La télévision publique algérienne s’est mise soudainement, depuis début octobre, à traiter des sujets jusque-là proscrits (commémoration du 5 octobre, les familles de disparus, etc). Le président Bouteflika aurait adressé une « instruction ferme » aux responsables de la télévision pour que soient abordées les « préoccupations de la population », selon la presse algérienne. Les partis d’opposition, syndicats autonomes et autres association n’auront cependant pas droit à l’antenne. L’ouverture a vite montré ses limites.

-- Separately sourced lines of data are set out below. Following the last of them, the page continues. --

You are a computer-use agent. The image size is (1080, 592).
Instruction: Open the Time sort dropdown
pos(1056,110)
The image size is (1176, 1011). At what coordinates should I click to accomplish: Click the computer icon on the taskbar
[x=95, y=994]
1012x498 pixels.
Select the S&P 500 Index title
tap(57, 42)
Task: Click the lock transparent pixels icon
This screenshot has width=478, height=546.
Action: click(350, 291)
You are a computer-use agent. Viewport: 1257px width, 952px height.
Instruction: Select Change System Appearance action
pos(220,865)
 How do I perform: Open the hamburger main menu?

La télévision publique algérienne, l’ENTV, dont les journaux télévisés nous avaient habitués jusqu’ici à une longue litanie de communiqués officiels et de comptes-rendus d’activités présidentielles et gouvernementales, a changé de ton. A leur grand étonnement, les téléspectateurs algériens ont pu voir, récemment, des familles de disparus et des journalistes critiquant la Charte pour la Réconciliation nationale à l’antenne, des militants des droits de l’homme pester contre le manque de démocratie dans le pays lors d’un rassemblement commémorant le massacre du 5 octobre 1988, des travailleurs du groupe sidérurgique ArcellorMittal en grève… Derrière ce changement d’orientation, Nacer Mehal, le ministre de la Communication. Ce dernier étonne son monde quand il déclare, en marge d’une séance plénière au Parlement début octobre : «L’heure est aux réformes. Il est d’une nécessité impérieuse d’insuffler un nouvel élan qualitatif afin d’améliorer les prestations de la télévision en y associant tous les acteurs, qu’ils soient à l’intérieur ou à l’extérieur de l’entreprise.» Grande première : le ministre ne manquera pas de « s’excuser » dans la foulée pour la médiocrité des programmes durant le mois de ramadan. L’impulsion viendrait du président Bouteflika qui aurait adressé, selon la presse, une « instruction ferme » au responsable de l’ENTV lui demandant « de rapporter les préoccupations de la population lors des magazines et journaux télévisés ».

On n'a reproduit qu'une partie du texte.